**Task requirements:**
**1.** Rewrite the post about caring for a dying mother from "She has also" up to and including "work for them.", changing "Mum" to "Mom".
**2.** According to the post about caring for a dying mother, for how long has the writer's brother been an absentee dad?

**Excerpt:**
--*--
She has also started doing it with some of her GC and my brother. He has been a totally absentee dad for over 15 years and his adult children currently have no desire to see or hear from him. Her constant stirring and trying to create a relationship between them annoys him and alienates them.

This is all particularly difficult at the moment. Mum is on end of life care. I'm torn between anger at a lifetime of her selfish manipulations and grief during what is proving to be a slow and painful passing. As the only local child and named NOK it's down to me to keep my brothers and sister informed. It's really hard to strike a balance between keeping them updated in case they want to visit her without seeming to be morally blackmailing them into a visit (which would be repeating Mum's behaviour).

Just love your children as they are OP. They will make the choices that work for them.
--*--
**Information shown:**
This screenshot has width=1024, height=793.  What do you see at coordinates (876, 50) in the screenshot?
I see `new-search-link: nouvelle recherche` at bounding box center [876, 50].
--*--
**Solutions per task:**
**1.**
She has also started doing it with some of her GC and my brother. He has been a totally absentee dad for over 15 years and his adult children currently have no desire to see or hear from him. Her constant stirring and trying to create a relationship between them annoys him and alienates them.

This is all particularly difficult at the moment. Mom is on end of life care. I'm torn between anger at a lifetime of her selfish manipulations and grief during what is proving to be a slow and painful passing. As the only local child and named NOK it's down to me to keep my brothers and sister informed. It's really hard to strike a balance between keeping them updated in case they want to visit her without seeming to be morally blackmailing them into a visit (which would be repeating Mom's behaviour).

Just love your children as they are OP. They will make the choices that work for them.

**2.** For over 15 years.